On its own, I suppose it might be possible to interpret this episode in terms of a changeable timeline, like a scenario where there was an original version of history where Shakespeare finished the soliloquy himself, and Phœbe only changed things by giving him his own words from a different timeline. However, there are other elements of the story that point to a fixed self-consistent timeline rather than a changeable timeline. In real-life history, a woman named Delia Bacon put forth the the theory that the works of Shakespeare were actually written by Francis Bacon, and Phœbe references this theory at the beginning of the story, before she has done any time-traveling:
"Look, Rebecca!" cried Phœbe, as she entered the door, "here's a new book Mrs. Bolton lent me to-day. All about Bacon writing Shakespeare's plays, an' how Bacon was a son of Queen Elizabeth.

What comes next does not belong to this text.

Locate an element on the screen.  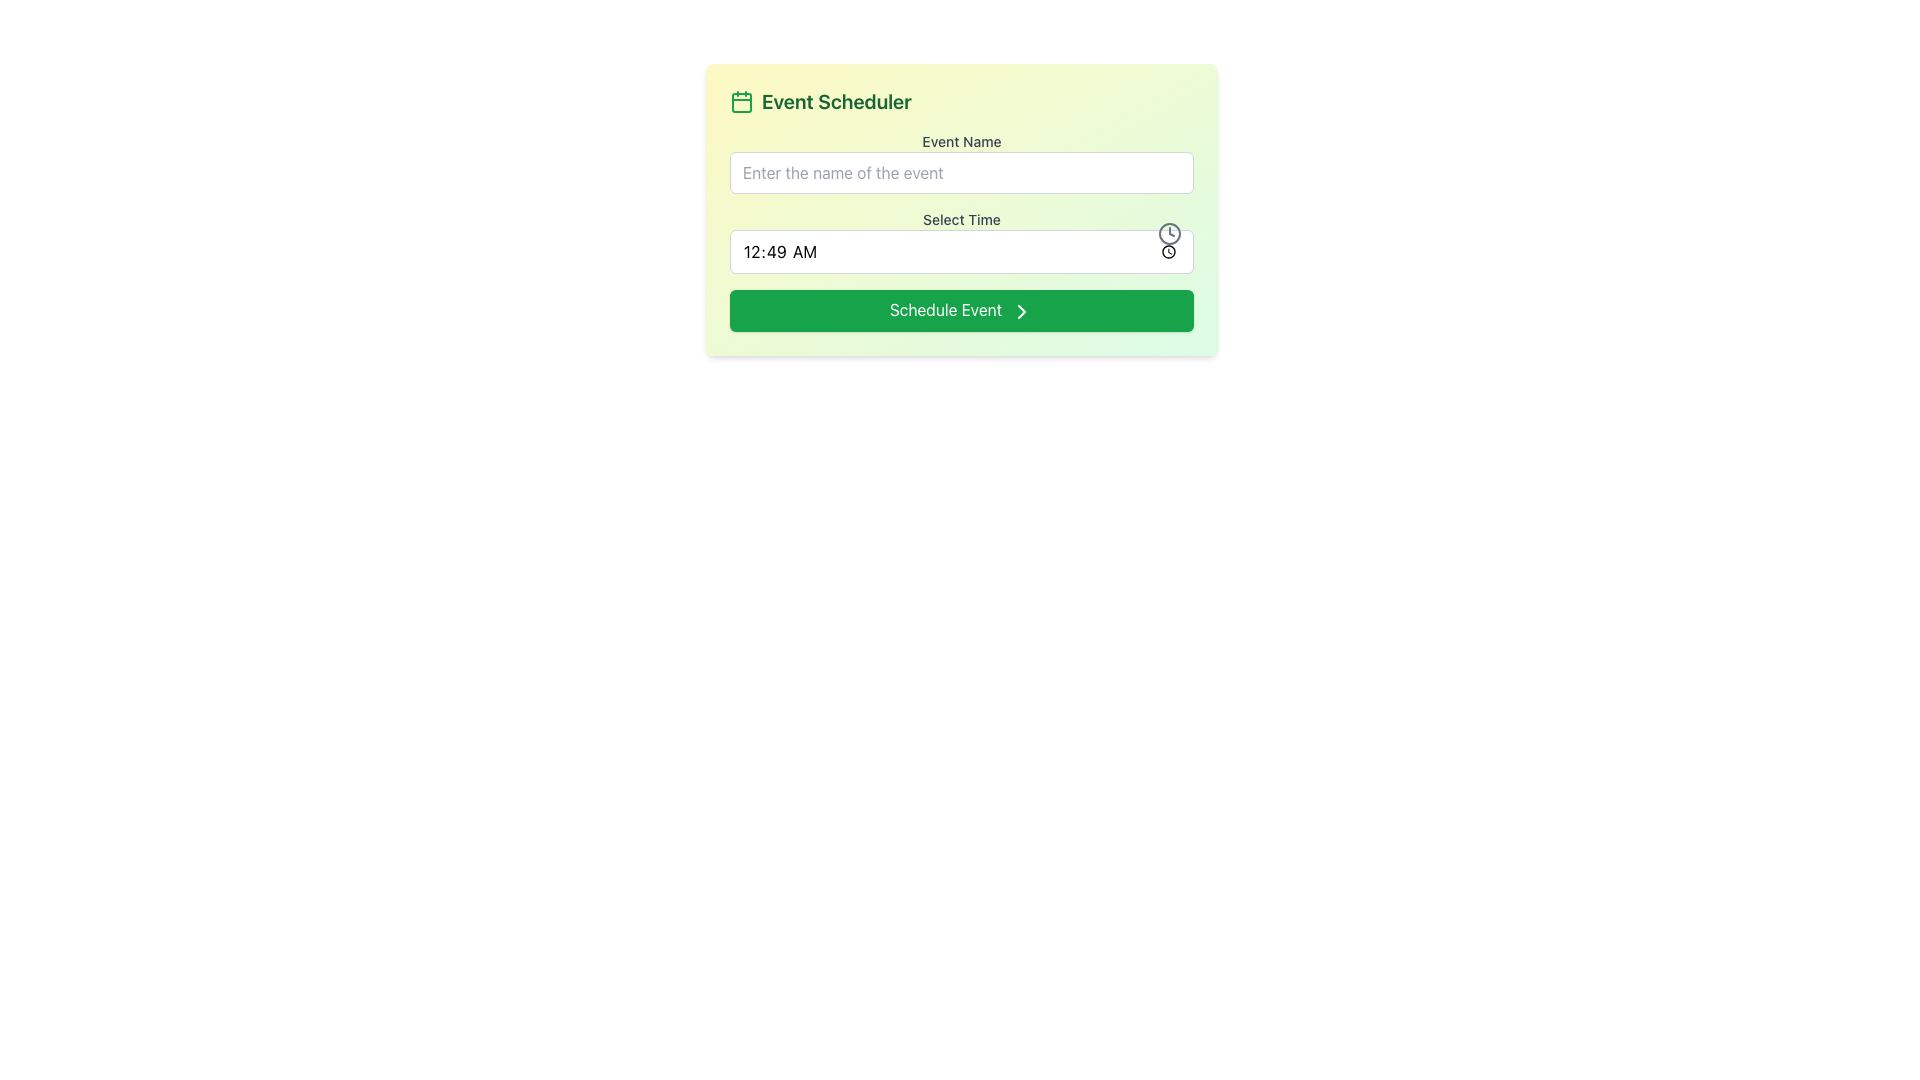
the label element that describes the 'Event Name' section, which is positioned directly above the input field for entering the event name is located at coordinates (961, 141).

Do you s'pose he really did?"
During the course of the story the time travelers meet Francis Bacon, and in the final chapter he ends up accompanying them when they travel back to their own time, with the result that he himself turns out to be the originator of the Shakespeare theory, with "Delia Bacon" being his pseudonym. After that he is eager to return to his own time, having already learned of the "brilliant future" he will have after returning. So, all this suggests a fixed-history model where the effects of the trip through time were already part of the time travelers' history before they actually made the trip.
The date-recording instrument must have been deranged in some way, for when, after a great number of eastward turns around the pole, it marked the year 1898, they had really only reached 1857. Supposing themselves to have actually reached the year erroneously indicated by the recorder, they set off southward and made a first landing in Hartford, Connecticut.

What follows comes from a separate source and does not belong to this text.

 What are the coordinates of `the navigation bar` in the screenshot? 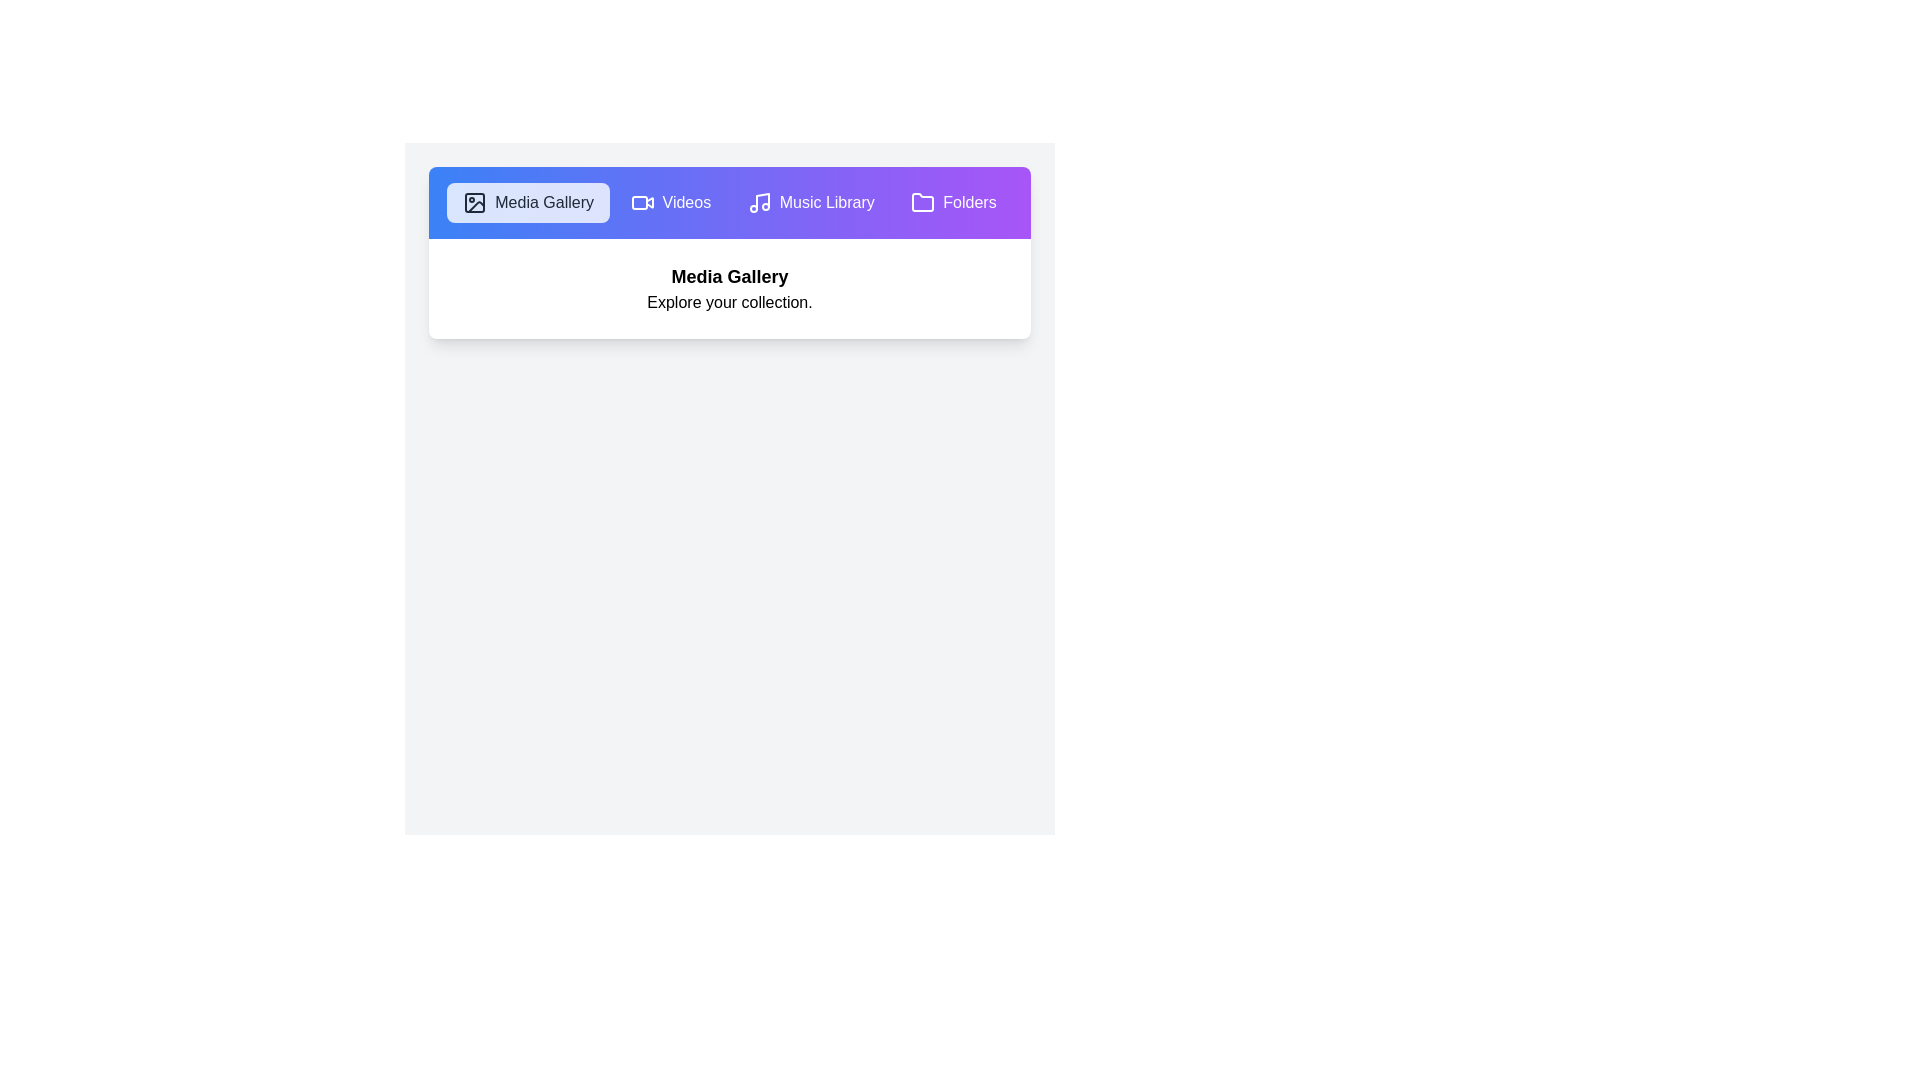 It's located at (728, 203).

Here they discovered their mistake, and returned to the pole to complete their journey in time. All but Francis Bacon. He declared that so much whirling made him giddy, and remained in Connecticut. Alas! Had Phœbe known the result of this desertion, she would never have consented to it.
Bacon, who had read much of Shakespeare while in the Panchronicon, found on returning thus accidentally to modern America, that this playwright was esteemed the first and greatest of poets and dramatists by the modern world. Then and there he planned a conspiracy to rob the greatest character in literary history of his just fame; and, under the pseudonym of "Delia Bacon," advanced those theories of his own concealed authorship which have ever since deluded the uncritical and disgusted all lovers of common-sense and of justice.
Copernicus Droop, on returning his three remaining passengers to their proper dates and addresses, discovered that his sole remaining phonograph, with certain valuable records of Elizabethan origin, had disappeared. As he owed a grudge to Francis Bacon, that worthy fell at once under suspicion, and accordingly Droop promptly returned to 1857, sought out the deserter, and charged him with having stolen these instruments.
It was not until the accused man had indignantly denied all knowledge of Droop's property that the crestfallen Yankee recollected that he had left the apparatus in question in the deserted mansion of Newington, where he had stored it for greater safety after Bacon's first unexpected visit.
Without hesitation, he determined to return to 1598 and reclaim his own. Bacon, who had learned from modern historical works of the brilliant future in store for himself in England, begged Droop to take him back; and as an atonement for his unjust accusation, Droop consented.
It is not generally known that, contrary to common report, Francis Bacon was not arrested for debt in 1598; but that, during the time he was supposed to have been in prison, he was actually engaged in building up in his own behalf the greatest hoax in history.